Entries shown:
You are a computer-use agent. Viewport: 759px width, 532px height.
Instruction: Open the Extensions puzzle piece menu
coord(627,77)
---
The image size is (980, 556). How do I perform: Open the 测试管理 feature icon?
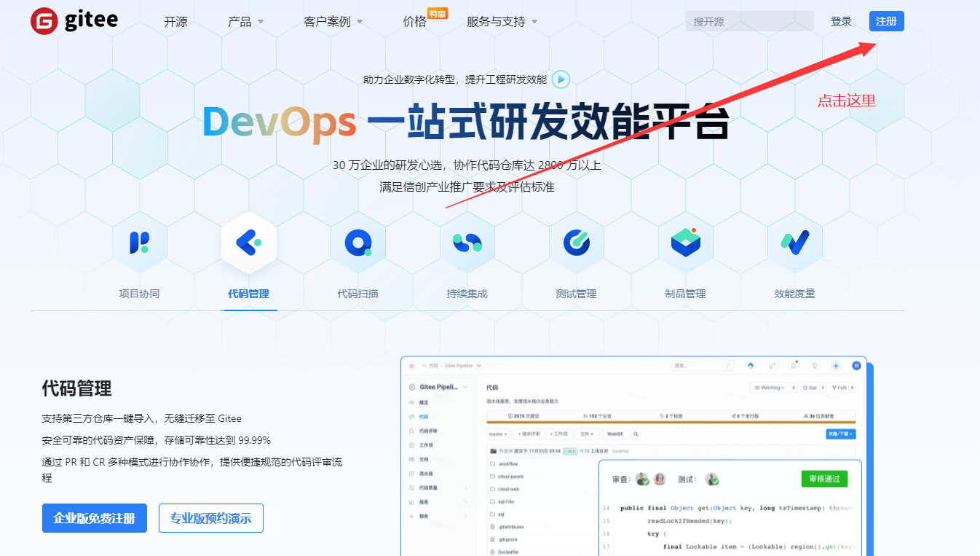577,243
---
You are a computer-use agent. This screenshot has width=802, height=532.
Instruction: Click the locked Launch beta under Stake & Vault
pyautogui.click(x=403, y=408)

Your objective:
Determine how many lines in the listing above hold "height". Give the number without any other words.

Expected answer:
2